Director Gillian Armstrong discusses Australian costume designer Orry-Kelly and her gorgeous documentary about his life and craft — with a side of Cary Grant and Betty Davis.
Australian costume designer Orry-Kelly could transform actresses’ bodies, even notoriously ‘difficult’ figures, with his clothes. Bette Davis’s large, droopy breasts posed a particular challenge, since she refused to wear underwire bras — believing they caused cancer. Though Orry-Kelly won three Oscars and designed for countless classic films, including Jezebel, Casablanca, Gypsy, and An American in Paris, he had remained a virtual unknown outside the circles of professionals in his field. Gillian Armstrong’s highly entertaining documentary Women He’s Undressed, which had its international premiere at TIFF, brings Orry-Kelly’s story to the masses, while also illuminating the art and magic of costume design.
Armstrong and her editors had to watch endless footage of Bette Davis to find the right clips to illustrate Orry-Kelly’s genius. She asked her assistant editor, “Can you go through all of Bette Davis’s films from the early ‘30s and try to find some shots where her breasts are moving around under her clothes? Can you find some shots of Bette in the later films where there might be like a pocket handkerchief or something used for distraction above her breast?” Armstrong noted that after screening the film for audiences, “A lot of people have said that after that [part of the film], any time [Davis] came on the screen, all they could do was look at her breasts.”
[quote type=center]A lot of people have said that after that [part of the film], any time [Davis] came on the screen, all they could do was look at her breasts.[/quote]
Women He’s Undressed gives us a glimpse of the many other actresses and actors whom Orry-Kelly transformed. He gave the petite and matchstick-like Natalie Wood height and curves by “putting the beading on the side” in Gypsy. He designed Marilyn Monroe’s barely-there dresses in Some Like It Hot, which mysteriously got past the censors. After much campaigning by Tony Curtis and Jack Lemmon, he designed their dresses for the film, too: he made them look like rather homely women instead of men in drag. He even taught a young Cary Grant how to wear his signature suits.
Orry-Kelly’s costume design was so influential that it continues to reverberate in films today. When Armstrong interviewed costume designer Colleen Atwood about Orry-Kelly’s work in Irma La Douce, Armstrong recalls, “[Atwood] suddenly realized, ‘You know what? I completely forgot that Shirley MacLaine had this dress with the zips. I think I subliminally got my whole inspiration for Edward Scissorhands from Irma La Douce — and the colour scheme, ‘because I had like black with pastels and everything’”.

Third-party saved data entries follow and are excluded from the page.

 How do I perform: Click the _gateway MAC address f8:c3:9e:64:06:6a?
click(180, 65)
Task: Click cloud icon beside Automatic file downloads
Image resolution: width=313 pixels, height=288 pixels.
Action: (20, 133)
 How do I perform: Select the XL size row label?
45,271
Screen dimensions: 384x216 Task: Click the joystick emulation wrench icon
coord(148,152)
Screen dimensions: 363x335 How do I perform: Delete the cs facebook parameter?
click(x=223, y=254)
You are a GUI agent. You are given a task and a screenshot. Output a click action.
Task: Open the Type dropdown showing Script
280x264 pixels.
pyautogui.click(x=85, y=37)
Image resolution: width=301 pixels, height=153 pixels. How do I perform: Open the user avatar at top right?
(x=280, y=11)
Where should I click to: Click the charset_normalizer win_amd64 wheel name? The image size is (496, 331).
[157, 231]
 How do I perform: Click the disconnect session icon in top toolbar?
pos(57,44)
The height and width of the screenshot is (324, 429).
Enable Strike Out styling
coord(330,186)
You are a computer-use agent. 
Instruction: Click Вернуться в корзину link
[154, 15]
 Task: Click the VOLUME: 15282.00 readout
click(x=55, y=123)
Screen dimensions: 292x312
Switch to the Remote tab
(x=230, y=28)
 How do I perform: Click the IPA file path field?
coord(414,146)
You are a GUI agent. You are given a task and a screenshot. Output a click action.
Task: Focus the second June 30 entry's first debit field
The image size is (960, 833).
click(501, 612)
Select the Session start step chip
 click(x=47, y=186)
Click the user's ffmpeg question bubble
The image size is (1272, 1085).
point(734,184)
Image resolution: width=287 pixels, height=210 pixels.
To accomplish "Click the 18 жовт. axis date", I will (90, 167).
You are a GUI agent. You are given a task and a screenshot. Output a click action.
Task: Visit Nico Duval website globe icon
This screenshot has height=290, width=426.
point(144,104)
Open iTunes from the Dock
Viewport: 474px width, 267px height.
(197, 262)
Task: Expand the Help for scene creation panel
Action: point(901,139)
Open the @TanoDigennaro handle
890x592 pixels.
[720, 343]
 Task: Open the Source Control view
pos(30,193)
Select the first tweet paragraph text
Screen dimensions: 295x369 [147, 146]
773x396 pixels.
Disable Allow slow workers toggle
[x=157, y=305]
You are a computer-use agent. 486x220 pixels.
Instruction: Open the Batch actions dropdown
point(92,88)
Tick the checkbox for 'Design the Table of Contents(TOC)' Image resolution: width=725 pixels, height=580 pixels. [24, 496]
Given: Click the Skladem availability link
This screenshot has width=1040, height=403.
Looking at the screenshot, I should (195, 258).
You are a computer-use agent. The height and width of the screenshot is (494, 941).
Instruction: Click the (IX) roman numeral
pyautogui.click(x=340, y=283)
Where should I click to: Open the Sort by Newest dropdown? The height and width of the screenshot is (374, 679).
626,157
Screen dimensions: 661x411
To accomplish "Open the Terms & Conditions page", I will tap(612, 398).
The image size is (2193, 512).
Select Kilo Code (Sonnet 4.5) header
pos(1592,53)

Producer Damian Parer initially stumbled upon Orry-Kelly’s story by chance. Armstrong recalls that Parer had “an interest in Australians who’d won Oscars. He was googling and saw this list, and he saw, at that time, Orry-Kelly with three Oscars was the most awarded Australian of all time, and he thought, ‘Who is this guy? I’ve never heard of him.’ So he got obsessed and read about all the amazing films — because no one in Australia remembered him anymore.”